In [None]:
import warnings
from glob import glob

import matplotlib.pyplot as plt
import numpy as np
import pandas as pd
import wqet_grader
from category_encoders import OneHotEncoder
from IPython.display import VimeoVideo
from sklearn.linear_model import LinearRegression, Ridge  # noqa F401
from sklearn.metrics import mean_absolute_error
from sklearn.pipeline import make_pipeline
from sklearn.utils.validation import check_is_fitted

warnings.simplefilter(action="ignore", category=FutureWarning)
wqet_grader.init("Project 2 Assessment")

In the last lesson, we used our wrangle function to import two CSV files as DataFrames. But what if we had hundreds of CSV files to import? Wrangling them one-by-one wouldn't be an option. So let's start with a technique for reading several CSV files into a single DataFrame.
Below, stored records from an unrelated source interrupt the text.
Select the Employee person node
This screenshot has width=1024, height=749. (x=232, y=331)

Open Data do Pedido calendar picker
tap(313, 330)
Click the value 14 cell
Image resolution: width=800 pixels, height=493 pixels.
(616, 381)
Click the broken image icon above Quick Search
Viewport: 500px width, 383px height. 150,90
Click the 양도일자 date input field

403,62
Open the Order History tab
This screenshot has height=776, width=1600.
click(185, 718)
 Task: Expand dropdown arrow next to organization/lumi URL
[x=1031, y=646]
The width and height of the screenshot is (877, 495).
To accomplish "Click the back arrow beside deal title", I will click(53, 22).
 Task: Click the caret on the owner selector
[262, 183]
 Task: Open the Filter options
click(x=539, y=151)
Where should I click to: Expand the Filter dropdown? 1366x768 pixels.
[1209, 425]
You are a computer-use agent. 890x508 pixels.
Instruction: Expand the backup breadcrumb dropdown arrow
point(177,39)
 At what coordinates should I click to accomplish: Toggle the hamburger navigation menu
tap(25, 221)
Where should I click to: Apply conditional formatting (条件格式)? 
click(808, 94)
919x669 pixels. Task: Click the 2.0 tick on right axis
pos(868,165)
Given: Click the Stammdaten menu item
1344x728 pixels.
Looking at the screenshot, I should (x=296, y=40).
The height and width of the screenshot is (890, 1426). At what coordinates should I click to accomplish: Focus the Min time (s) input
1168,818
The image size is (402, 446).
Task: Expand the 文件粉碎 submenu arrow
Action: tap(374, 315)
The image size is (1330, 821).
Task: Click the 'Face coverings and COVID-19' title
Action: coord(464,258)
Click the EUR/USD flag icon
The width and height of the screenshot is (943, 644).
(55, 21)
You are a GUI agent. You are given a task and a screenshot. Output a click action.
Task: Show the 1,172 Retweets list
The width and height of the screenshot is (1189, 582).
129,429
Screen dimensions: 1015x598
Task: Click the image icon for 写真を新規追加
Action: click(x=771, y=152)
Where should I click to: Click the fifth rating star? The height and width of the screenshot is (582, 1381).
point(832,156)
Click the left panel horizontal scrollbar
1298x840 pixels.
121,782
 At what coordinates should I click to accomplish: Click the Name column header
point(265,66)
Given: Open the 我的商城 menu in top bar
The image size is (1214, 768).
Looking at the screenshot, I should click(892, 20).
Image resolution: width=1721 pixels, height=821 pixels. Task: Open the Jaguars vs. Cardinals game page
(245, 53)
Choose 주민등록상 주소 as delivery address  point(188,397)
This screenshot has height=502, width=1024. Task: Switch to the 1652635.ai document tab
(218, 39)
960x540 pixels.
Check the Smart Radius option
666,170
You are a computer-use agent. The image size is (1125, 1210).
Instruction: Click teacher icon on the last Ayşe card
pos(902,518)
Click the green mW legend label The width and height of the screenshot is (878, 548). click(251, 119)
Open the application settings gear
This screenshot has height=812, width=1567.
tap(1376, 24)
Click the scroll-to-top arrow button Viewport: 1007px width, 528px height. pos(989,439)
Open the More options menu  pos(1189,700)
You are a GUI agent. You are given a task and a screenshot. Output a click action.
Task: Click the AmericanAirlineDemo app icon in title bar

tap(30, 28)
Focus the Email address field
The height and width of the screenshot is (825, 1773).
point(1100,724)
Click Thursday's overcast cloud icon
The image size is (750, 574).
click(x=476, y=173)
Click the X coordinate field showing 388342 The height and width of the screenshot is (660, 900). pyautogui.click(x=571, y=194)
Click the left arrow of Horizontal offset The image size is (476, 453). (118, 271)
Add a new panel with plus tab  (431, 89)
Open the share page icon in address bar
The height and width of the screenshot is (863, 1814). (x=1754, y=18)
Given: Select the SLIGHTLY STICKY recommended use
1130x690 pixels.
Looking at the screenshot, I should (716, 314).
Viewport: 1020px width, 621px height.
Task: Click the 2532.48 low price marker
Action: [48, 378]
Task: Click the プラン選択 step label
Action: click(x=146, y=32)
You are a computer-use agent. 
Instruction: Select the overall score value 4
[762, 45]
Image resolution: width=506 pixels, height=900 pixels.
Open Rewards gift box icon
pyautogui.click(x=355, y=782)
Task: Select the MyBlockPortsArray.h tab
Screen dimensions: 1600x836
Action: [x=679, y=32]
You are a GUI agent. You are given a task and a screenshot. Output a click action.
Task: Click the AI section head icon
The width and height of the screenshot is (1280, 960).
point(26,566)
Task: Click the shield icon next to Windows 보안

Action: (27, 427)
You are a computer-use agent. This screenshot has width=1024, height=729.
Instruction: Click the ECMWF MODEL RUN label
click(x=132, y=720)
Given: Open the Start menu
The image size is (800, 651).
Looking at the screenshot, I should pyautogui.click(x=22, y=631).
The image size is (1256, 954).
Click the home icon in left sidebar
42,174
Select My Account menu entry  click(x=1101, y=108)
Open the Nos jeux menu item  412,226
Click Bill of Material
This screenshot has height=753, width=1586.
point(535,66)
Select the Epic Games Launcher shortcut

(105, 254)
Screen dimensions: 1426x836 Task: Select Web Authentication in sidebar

The first step is to gather the names of all the files we want to import. We can do this using pattern matching.

Task 2.3.1: Use glob to create a list that contains the filenames for all the Buenos Aires real estate CSV files in the data directory. Assign this list to the variable name files.

In [None]:
files = glob("data/buenos-aires-real-estate-*.csv")
files

Task 2.3.2: Use your wrangle function in a for loop to create a list named frames. The list should the cleaned DataFrames created from the CSV filenames your collected in files.

In [None]:
frames = []
for file in files:
    df = wrangle(file)
    frames.append(df)

frames[3].head()

Task 2.3.3: Use pd.concat to concatenate the items in frames into a single DataFrame df. Make sure you set the ignore_index argument to True.

In [None]:
df = pd.concat(frames, ignore_index=True)
df.head()

### Explore

Looking through the output from the df.head() call above, there's a little bit more cleaning we need to do before we can work with the neighborhood information in this dataset. The good news is that, because we're using a wrangle function, we only need to change the function to re-clean all of our CSV files. This is why functions are so useful.

Task 2.3.4: Modify your wrangle function to create a new feature "neighborhood". You can find the neighborhood for each property in the "place_with_parent_names" column. For example, a property with the place name "|Argentina|Capital Federal|Palermo|" is located in the neighborhood is "Palermo". Also, your function should drop the "place_with_parent_names" column.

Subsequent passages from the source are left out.